→ Activity: Below are several entries. Transcribe exactly those lines that fall from the one with "Click the answer bracket beside 屏幕" through the one with "Open the tweet", end lines included.

Saved entries:
------------
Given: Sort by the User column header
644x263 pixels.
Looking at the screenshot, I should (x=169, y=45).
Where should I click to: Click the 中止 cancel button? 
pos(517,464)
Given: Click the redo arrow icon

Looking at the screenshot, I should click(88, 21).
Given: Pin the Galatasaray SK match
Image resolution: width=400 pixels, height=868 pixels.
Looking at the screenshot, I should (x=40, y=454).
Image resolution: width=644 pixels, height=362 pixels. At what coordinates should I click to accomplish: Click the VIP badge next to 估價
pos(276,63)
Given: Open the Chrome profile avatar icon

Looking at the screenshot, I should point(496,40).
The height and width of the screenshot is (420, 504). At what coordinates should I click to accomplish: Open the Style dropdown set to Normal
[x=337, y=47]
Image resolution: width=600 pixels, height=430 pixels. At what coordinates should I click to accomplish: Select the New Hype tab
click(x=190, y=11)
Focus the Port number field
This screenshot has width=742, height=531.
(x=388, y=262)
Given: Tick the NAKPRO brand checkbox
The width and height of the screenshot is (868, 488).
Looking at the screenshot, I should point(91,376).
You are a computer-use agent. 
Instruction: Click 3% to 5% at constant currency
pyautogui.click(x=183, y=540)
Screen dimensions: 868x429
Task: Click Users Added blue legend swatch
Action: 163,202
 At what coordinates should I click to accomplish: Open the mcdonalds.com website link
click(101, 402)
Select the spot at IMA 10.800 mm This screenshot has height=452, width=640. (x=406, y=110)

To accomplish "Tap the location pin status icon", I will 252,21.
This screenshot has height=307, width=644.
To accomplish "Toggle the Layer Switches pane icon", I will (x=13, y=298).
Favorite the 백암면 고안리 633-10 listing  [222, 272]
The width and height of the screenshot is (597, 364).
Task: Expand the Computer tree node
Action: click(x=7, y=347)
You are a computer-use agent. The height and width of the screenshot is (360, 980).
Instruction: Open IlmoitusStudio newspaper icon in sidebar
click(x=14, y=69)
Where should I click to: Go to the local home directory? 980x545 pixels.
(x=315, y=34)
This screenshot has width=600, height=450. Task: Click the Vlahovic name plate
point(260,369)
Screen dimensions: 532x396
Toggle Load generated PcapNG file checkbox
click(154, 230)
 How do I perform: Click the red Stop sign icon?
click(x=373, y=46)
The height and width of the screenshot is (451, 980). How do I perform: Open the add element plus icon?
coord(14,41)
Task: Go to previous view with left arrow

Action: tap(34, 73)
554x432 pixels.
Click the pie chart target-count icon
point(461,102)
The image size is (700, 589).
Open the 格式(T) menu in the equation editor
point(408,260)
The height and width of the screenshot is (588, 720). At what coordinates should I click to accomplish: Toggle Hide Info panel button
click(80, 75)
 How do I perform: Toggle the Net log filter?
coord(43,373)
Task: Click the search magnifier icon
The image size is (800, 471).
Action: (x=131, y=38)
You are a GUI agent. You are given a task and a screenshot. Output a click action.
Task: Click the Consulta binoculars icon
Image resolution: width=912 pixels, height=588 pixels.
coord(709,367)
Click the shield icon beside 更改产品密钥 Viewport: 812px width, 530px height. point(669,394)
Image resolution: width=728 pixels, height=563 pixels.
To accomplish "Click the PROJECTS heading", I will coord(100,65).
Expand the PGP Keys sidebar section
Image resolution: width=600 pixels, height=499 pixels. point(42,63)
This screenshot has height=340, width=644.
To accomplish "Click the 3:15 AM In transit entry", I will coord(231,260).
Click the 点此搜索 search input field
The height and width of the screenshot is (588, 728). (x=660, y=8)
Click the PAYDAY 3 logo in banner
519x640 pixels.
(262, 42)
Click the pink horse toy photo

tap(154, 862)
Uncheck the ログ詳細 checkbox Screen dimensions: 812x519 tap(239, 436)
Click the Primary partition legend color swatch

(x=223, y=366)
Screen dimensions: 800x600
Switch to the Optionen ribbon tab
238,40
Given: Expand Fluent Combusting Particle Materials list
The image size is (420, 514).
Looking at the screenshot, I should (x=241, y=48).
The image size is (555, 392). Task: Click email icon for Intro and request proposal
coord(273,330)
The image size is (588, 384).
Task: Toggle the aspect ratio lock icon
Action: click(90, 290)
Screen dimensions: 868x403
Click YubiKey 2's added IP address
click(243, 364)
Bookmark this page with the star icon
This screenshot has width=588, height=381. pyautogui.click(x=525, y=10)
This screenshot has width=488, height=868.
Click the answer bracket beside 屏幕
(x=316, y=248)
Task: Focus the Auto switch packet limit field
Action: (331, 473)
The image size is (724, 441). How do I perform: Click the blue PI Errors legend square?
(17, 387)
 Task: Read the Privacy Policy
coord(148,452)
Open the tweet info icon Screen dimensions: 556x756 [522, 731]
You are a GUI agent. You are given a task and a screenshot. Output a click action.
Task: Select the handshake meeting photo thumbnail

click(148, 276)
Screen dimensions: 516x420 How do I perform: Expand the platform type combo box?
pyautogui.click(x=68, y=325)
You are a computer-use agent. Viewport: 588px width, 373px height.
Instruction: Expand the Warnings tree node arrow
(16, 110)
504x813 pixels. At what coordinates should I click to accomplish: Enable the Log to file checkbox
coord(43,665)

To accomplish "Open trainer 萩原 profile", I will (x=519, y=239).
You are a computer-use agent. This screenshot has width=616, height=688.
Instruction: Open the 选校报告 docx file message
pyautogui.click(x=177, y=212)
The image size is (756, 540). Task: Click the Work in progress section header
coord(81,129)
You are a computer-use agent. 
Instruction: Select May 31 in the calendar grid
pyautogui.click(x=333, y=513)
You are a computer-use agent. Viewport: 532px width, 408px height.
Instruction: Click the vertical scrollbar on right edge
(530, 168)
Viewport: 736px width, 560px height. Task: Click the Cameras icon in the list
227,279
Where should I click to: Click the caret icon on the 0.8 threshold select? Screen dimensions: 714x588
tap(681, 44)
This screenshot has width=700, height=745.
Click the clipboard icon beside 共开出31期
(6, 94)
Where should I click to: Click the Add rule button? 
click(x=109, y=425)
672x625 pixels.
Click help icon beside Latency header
------------
→ Task result:
Click the answer bracket beside 屏幕
(x=316, y=248)
Task: Focus the Auto switch packet limit field
Action: (331, 473)
The image size is (724, 441). How do I perform: Click the blue PI Errors legend square?
(17, 387)
 Task: Read the Privacy Policy
coord(148,452)
Open the tweet info icon Screen dimensions: 556x756 [522, 731]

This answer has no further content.